PROBLEM: Rewrite every line from the one containing "How do I perform: Open the Extensions view?" through the one containing "Instruction: Delete selection", including the requests. Scale only the coordinates in the answers by 2.3 and round them to whole numbers, with halves rounding up.

TASK MATERIAL:
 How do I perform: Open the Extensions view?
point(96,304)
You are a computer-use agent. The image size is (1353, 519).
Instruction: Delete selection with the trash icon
==
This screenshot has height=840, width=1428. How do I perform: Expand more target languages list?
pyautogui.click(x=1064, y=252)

TASK RESPONSE:
 How do I perform: Open the Extensions view?
point(221,699)
You are a computer-use agent. The image size is (1353, 519).
Instruction: Delete selection with the trash icon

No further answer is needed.